Stated task
Extract the lines from the one containing "Open the @skirano handle link" through the one containing "pyautogui.click(x=191, y=22)", both included, and reproduce them verbatim from the items below.

(begin)

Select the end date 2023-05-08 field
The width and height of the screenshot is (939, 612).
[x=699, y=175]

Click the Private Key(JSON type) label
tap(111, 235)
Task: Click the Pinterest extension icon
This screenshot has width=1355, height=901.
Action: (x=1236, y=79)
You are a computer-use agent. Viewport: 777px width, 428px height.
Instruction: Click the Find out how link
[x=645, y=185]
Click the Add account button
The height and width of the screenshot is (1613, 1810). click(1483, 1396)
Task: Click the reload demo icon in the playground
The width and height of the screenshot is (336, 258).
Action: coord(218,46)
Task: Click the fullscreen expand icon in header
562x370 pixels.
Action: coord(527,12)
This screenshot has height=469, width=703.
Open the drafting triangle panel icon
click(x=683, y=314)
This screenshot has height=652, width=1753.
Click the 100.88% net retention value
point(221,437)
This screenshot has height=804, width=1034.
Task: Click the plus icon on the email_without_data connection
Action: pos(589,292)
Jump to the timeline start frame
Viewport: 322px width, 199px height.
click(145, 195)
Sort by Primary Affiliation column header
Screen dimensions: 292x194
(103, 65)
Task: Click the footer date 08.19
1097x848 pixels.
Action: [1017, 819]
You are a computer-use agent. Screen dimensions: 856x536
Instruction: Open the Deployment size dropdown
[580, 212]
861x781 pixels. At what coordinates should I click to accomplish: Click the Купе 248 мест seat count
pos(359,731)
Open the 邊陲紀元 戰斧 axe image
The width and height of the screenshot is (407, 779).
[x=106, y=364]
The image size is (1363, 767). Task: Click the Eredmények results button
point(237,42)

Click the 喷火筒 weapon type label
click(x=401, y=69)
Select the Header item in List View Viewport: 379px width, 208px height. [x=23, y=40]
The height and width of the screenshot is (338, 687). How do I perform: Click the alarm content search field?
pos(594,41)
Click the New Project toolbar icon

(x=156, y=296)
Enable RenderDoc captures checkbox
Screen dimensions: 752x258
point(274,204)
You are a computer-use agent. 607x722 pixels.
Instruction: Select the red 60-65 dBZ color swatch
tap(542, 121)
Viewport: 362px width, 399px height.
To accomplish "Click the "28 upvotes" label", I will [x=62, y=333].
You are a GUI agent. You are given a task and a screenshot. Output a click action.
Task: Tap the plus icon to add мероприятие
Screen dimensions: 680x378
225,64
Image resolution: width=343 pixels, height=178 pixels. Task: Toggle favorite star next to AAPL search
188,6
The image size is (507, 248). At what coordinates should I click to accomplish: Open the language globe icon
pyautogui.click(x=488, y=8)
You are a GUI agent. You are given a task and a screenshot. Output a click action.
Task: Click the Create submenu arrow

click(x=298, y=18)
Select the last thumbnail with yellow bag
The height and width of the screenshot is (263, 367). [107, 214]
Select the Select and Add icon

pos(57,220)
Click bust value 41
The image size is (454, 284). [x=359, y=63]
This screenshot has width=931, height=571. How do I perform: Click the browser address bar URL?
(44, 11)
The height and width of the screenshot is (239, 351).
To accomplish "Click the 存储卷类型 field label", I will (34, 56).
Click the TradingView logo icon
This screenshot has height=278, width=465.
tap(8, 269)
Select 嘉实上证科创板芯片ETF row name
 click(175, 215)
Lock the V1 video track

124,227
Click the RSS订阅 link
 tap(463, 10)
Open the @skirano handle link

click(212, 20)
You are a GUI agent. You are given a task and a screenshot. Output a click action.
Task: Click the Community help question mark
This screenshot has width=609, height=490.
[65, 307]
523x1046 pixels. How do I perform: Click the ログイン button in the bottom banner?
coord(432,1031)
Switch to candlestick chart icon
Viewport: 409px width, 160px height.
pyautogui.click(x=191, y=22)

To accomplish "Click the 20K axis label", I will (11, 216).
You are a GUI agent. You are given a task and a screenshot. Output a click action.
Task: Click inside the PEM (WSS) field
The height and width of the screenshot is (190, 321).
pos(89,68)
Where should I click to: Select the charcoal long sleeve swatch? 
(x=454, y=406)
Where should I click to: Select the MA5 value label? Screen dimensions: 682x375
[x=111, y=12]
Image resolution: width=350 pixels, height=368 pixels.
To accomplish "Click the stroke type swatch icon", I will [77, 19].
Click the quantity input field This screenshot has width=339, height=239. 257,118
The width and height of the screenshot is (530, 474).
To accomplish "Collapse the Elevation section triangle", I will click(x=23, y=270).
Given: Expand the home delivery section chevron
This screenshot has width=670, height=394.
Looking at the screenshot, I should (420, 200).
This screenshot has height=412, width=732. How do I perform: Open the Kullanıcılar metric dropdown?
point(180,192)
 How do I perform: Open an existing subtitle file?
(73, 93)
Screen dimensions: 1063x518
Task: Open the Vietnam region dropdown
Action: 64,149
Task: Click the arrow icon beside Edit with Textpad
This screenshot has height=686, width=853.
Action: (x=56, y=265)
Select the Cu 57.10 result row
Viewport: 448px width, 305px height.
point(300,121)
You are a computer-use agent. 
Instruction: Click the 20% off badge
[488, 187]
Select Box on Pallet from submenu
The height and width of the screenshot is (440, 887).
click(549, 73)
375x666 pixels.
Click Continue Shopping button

(end)

Exercise response
Open the @skirano handle link

click(212, 20)
You are a GUI agent. You are given a task and a screenshot. Output a click action.
Task: Click the Community help question mark
This screenshot has width=609, height=490.
[65, 307]
523x1046 pixels. How do I perform: Click the ログイン button in the bottom banner?
coord(432,1031)
Switch to candlestick chart icon
Viewport: 409px width, 160px height.
pyautogui.click(x=191, y=22)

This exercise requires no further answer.